Chancellor George Osborne’s Help to Buy scheme has been criticised by the Business Secretary, Vince Cable, on BBC1’s Andrew Marr Show.
The plan to underwrite mortgages to the tune of £130bn – with the taxpayer as the guarantor of 15 per cent of each loan – could “inflate the market”, and make it even more unaffordable for families and couples seeking their first home, said Cable. The scheme also enables buyers to lay down a 5% deposit, instead of the much larger deposits usually required by banks.
Chancellor Osborne said the Help to Buy scheme was “about getting behind those who aspire to own a home”.
Alongside politicians, some experts within banking and the property market have also been critical of Osborne’s plan, such as Sir Mervyn King, the former Governor of the Bank of England.
The Institute of Directors also questioned the wisdom of Help to Buy, calling it “very dangerous”. Its chief economist Graeme Leach said, “They will drive up prices when it seems likely that house prices are already over-valued.”

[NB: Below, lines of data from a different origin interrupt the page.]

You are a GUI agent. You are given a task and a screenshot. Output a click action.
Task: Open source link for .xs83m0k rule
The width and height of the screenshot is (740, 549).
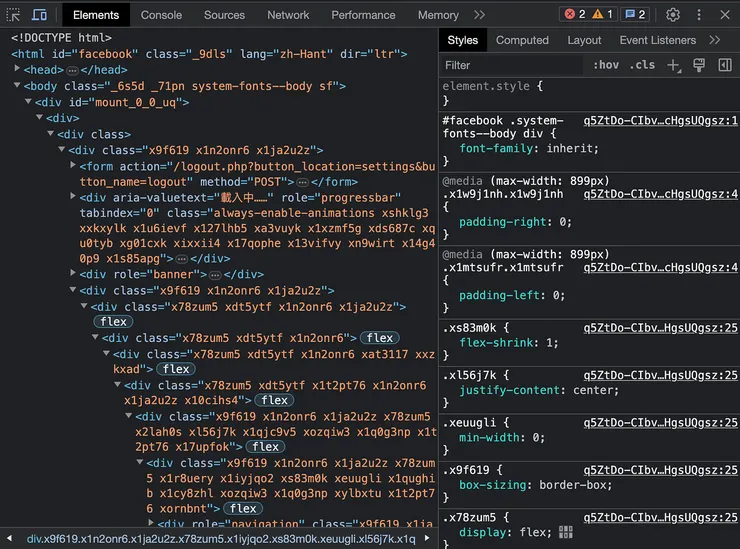(x=660, y=327)
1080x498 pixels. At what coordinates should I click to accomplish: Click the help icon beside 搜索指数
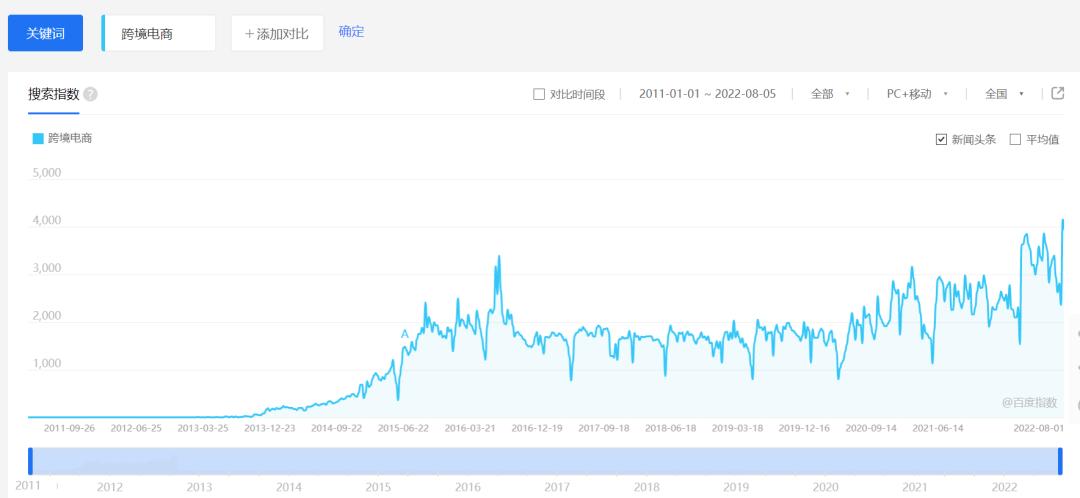pyautogui.click(x=90, y=94)
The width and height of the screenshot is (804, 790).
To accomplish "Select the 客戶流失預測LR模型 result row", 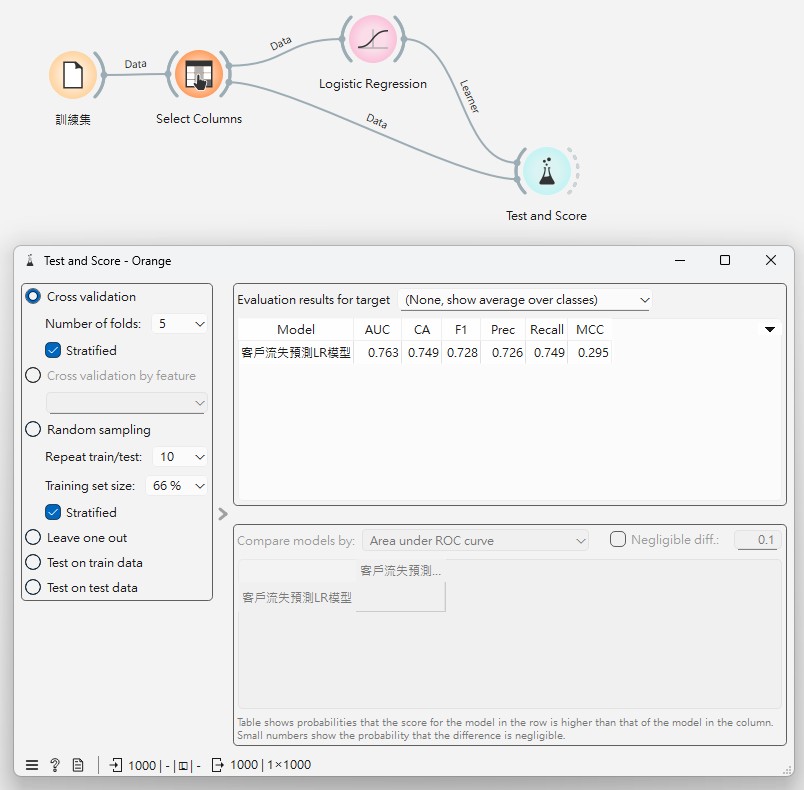I will (x=296, y=353).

However, a resurgence in the property market will exonerate the Coalition’s policies in the eyes of some. As many of our unoccupied property insurance customers will attest, interest has picked up in a previously rather stagnant market. 120,000 first time buyers successfully got on to the property ladder in the first six months of 2013, according to a recent report by the Halifax. The figure is the highest for six years since a peak of 181,500 in 2007, just before the financial crisis.